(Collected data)

──────────

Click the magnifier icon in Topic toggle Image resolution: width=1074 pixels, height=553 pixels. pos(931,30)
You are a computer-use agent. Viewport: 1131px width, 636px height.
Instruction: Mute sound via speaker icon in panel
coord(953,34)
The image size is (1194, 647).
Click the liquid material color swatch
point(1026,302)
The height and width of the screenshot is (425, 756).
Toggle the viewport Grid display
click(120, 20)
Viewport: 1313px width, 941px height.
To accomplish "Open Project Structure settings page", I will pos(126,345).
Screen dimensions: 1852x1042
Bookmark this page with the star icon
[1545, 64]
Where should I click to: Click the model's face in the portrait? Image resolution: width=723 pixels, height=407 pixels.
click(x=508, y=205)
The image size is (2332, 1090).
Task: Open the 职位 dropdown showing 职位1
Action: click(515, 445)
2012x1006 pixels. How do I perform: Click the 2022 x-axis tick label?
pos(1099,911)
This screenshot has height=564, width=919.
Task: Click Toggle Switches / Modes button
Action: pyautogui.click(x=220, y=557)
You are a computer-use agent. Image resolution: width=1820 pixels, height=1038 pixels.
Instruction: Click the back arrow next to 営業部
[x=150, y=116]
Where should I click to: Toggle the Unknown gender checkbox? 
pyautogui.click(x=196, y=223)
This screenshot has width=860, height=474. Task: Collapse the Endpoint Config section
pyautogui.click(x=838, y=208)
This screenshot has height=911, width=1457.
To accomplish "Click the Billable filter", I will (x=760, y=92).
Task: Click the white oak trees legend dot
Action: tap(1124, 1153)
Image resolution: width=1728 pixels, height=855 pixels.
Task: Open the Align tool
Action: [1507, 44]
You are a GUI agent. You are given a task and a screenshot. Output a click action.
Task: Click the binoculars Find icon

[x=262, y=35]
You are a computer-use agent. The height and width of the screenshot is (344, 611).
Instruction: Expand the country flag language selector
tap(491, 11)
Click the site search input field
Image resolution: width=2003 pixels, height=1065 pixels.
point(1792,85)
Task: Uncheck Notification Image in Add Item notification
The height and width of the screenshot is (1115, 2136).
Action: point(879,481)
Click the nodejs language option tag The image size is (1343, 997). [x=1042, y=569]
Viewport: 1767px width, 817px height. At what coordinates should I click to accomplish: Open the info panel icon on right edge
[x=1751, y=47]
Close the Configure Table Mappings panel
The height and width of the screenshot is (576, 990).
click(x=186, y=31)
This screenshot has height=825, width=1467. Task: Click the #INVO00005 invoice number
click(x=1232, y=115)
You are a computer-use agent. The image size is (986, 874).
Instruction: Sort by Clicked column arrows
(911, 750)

──────────

● **Task directions**
Every line above with the word "agent" belongs in the answer, copied as written.

● **Response for this exercise**
You are a computer-use agent. Viewport: 1131px width, 636px height.
You are a computer-use agent. Image resolution: width=1820 pixels, height=1038 pixels.
You are a GUI agent. You are given a task and a screenshot. Output a click action.
You are a computer-use agent. The height and width of the screenshot is (344, 611).
You are a computer-use agent. The image size is (986, 874).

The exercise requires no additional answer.